Du TPS brouillon qui ne semble pas à sa place
C'est un des gros points noirs du jeu, alors qu'il semblait faire une proposition radicale, à savoir un jeu où l'on incarnait un livreur, DS finit par nous introduire des armes afin de se défendre face aux menaces qui pèsent sur nos épaules déjà bien chargées. Ces menaces, sont les MULEs, des porteurs devenus fous qui veulent voler nos paquets et les BT (des fantômes qui cherchent à vous attraper). Si ces adversaires sont placés dans des zones bien spécifiques qu'on apprend rapidement à contourner une fois qu'on les a localisés, la confrontation est parfois inévitables et peut se régler à coup de grenade ou de fusil à balles en caoutchouc. Seulement voilà, ces mécaniques n'ont pas eu le même soin que le reste du jeu, ce qui peut se comprendre (difficile d'avoir autant de gameplays différents au sein du même jeu), et les combats sont tout juste passables pour ne pas dire ennuyeux. Il existe toujours la possibilité de se cacher dans des hautes herbes pour éviter ses ennemis et les surprendre mais malheureusement, les mécaniques d'infiltration ne sont pas rodées non plus et vous aurez rapidement plus vite fait de rentrer dans le tas en camion plutôt que de prendre le risque de vous faire repérer par un ennemi qui a des yeux derrière la tête. En l'état, ces passages ne sont pas gênants car plutôt anecdotiques et ne représentant pas le coeur de l'expérience, sauf que...dans la volonté presque schyzophrénique de DS d'être également un jeu d'action/aventure, on vous forcera à faire des combats de boss et à évoluer sur un champ de bataille à plusieurs reprises.. Ces passages semblent surréalistes, tellement ils sont déconnectés du reste de l'aventure, et n'apportent rien. De plus, ils sont ici une occasion manquée de proposer autre chose pour les combats de boss, plutôt que des combats TPS classiques et ratés.
C'est le genre de choses qui vient vous gâcher votre plaisir, et vous rappeler que Death Stranding est loin d'être le jeu parfait, il accumule les défauts et peut vite devenir très irritant pour ceux qui peineraient déjà à y trouver du plaisir.

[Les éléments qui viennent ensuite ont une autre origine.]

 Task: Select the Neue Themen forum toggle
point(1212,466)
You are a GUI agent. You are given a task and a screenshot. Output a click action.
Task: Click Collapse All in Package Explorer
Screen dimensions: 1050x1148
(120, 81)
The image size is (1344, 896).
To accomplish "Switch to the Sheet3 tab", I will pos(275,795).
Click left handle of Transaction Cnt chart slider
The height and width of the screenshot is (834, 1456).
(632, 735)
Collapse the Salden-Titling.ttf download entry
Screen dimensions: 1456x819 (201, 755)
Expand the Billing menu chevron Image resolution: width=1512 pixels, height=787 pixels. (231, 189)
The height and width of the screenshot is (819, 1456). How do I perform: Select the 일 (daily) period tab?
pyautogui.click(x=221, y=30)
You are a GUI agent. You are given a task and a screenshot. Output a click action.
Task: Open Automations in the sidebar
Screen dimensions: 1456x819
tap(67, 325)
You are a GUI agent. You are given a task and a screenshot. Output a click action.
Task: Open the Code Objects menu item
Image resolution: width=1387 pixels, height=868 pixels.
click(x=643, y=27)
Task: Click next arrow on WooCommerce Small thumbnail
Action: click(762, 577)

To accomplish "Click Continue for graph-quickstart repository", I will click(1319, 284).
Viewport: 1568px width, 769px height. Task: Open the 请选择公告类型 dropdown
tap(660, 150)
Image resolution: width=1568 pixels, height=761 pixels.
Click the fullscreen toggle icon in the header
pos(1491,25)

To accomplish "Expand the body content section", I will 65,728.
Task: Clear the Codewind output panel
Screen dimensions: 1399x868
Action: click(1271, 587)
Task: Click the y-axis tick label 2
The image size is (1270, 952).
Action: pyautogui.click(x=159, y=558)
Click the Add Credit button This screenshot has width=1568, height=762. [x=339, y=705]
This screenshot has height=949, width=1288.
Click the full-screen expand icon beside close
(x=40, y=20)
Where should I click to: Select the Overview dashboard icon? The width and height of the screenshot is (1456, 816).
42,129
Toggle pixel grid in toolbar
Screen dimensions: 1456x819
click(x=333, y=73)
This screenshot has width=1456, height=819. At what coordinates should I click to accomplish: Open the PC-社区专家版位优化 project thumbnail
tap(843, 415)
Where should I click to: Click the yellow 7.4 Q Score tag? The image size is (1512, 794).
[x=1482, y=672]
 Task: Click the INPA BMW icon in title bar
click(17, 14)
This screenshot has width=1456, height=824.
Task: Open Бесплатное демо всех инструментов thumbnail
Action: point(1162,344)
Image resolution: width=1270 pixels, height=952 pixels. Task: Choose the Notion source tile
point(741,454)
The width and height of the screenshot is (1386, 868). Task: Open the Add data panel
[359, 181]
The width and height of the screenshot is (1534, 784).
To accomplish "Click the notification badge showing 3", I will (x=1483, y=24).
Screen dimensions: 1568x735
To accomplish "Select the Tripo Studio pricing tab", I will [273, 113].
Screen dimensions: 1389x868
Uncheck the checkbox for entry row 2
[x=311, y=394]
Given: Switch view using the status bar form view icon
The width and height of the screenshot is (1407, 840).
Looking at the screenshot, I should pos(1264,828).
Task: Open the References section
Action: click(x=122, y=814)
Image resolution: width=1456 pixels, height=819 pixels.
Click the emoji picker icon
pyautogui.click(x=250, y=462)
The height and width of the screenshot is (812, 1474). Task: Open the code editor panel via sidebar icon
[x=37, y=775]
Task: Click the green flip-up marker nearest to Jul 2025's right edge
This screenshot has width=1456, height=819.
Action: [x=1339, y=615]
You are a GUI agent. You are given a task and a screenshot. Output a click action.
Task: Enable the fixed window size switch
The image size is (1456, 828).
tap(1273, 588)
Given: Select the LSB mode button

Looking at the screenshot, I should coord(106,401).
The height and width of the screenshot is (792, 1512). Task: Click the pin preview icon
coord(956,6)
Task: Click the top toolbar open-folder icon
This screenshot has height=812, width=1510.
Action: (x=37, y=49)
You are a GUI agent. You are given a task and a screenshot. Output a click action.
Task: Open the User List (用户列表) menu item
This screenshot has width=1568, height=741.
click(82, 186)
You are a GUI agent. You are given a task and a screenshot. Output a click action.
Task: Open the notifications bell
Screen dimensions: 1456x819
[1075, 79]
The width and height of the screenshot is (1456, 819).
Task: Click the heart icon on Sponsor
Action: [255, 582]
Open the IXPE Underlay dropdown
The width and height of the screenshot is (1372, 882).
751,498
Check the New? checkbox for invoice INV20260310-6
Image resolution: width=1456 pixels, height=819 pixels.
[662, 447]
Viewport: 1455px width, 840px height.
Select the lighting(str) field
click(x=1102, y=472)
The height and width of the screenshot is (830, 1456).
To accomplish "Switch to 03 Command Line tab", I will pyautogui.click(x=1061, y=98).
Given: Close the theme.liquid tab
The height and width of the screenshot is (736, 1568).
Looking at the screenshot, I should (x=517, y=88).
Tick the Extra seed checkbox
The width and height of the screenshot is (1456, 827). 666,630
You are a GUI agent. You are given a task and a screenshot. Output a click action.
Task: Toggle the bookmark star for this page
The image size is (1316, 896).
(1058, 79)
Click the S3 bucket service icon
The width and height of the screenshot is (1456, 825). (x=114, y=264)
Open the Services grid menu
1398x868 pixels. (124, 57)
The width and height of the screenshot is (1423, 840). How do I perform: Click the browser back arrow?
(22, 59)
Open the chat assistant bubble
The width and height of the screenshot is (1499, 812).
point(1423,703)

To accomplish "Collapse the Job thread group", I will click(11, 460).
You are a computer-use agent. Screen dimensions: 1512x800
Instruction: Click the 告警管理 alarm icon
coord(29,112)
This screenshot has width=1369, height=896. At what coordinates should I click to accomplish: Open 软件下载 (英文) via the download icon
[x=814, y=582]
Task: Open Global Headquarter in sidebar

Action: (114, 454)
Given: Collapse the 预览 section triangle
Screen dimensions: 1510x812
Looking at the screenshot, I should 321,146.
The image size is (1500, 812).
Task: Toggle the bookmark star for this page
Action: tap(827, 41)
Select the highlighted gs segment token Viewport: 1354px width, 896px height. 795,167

L'effet boule de neige de toutes ces petites choses qui fâchent
Si le coeur de gameplay de Death Stranding est solide, il manque malheureusement de maturité et d'épuration, et sous bien des angles il a encore l'aspect d'un matériau brut qui ne demande qu'à être taillé. Nous sommes ici, dans un jeu à la répétitivité indéniable, mais rien n'est fait pour soulager le joueur de sa lourdeur. Dans certains abris, où vous livrez, vous avez la possibilité de vous reposer: une action nécessaire pour recharger votre barre d'endurance et faire avancer certaines séquences du jeu. Cependant, cette simple action, que vous allez répéter probablement plusieurs dizaines de fois au cours de votre aventure, va donner lieu a une cinématique que vous pouvez passer. Vous pouvez ensuite, doucher votre personnage (4 cinématiques à passer) ou le faire aller au toilettes (1 cinématique) pour récupérer des armes en début de jeu (ne me demandez pas pourquoi ;) ). Vous sortez ensuite de la chambre (2 cinématiques à passer). Vous choisissez quel colis prendre (1 cinématique). Vous choisissez un véhicule (1 cinématique). Vous recycler des matériaux pour faire de la place (2 cinématiques). Vous voyez ou je veux en venir...? Dans un jeu d'une telle répétitivité, toutes ces cinématiques qui reviennent systématiquement à chacune de vos actions de base, peuvent rapidement vous faire perdre patience. Dans la même veine, à chaque que je vous approcherais d'une zone abritant des fantômes, vous aurez le droit à deux cinématiques qui vous couperont dans l'action que vous faites, systématiquement. Si lorsque vous êtes dans des ruines, cela a son petit effet, cela devient très rapidement rébarbatif lorsque que vous êtes en véhicule et que vous passez à proximité d'une telle zone.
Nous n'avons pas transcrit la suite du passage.